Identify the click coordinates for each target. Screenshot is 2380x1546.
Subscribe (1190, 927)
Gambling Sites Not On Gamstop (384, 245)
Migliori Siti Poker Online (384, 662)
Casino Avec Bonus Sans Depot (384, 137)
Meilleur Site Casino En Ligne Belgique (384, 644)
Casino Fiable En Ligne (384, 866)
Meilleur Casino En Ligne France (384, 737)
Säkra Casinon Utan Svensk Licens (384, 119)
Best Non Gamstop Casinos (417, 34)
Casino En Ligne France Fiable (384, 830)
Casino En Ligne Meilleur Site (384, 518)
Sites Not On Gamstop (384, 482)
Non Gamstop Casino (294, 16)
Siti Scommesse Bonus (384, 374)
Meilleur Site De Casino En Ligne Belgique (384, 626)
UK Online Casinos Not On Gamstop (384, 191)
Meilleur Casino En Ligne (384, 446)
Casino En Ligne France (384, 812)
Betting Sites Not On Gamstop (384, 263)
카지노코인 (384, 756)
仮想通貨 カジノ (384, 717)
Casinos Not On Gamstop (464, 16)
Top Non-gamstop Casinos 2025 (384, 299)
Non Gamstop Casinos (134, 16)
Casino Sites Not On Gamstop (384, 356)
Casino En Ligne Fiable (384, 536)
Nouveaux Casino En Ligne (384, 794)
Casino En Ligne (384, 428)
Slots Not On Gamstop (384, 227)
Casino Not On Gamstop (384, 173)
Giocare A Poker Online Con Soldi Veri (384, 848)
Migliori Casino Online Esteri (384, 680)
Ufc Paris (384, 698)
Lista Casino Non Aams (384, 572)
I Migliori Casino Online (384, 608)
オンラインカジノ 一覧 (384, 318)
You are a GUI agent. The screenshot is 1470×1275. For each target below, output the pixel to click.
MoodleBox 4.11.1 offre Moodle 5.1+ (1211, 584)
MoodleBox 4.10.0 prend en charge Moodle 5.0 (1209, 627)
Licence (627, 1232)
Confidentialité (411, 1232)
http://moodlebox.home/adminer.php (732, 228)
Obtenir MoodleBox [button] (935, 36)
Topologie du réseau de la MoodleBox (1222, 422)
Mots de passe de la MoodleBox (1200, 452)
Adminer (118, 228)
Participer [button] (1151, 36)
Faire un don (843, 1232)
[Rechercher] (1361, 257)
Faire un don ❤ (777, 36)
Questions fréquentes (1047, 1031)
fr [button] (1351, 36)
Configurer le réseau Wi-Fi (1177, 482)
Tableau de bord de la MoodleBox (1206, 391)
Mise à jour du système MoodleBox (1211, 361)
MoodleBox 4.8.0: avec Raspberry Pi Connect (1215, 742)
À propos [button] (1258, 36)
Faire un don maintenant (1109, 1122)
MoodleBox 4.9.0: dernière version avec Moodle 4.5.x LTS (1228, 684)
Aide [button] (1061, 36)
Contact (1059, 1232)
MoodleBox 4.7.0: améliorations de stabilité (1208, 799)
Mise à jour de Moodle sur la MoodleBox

About this exercise
Nothing but the lines from the one holding "[Rechercher] (1361, 257)" through the last line of the data may be output, and each must match exactly.

Answer box
[Rechercher] (1361, 257)
Faire un don ❤ (777, 36)
Questions fréquentes (1047, 1031)
fr [button] (1351, 36)
Configurer le réseau Wi-Fi (1177, 482)
Tableau de bord de la MoodleBox (1206, 391)
Mise à jour du système MoodleBox (1211, 361)
MoodleBox 4.8.0: avec Raspberry Pi Connect (1215, 742)
À propos [button] (1258, 36)
Faire un don maintenant (1109, 1122)
MoodleBox 4.9.0: dernière version avec Moodle 4.5.x LTS (1228, 684)
Aide [button] (1061, 36)
Contact (1059, 1232)
MoodleBox 4.7.0: améliorations de stabilité (1208, 799)
Mise à jour de Moodle sur la MoodleBox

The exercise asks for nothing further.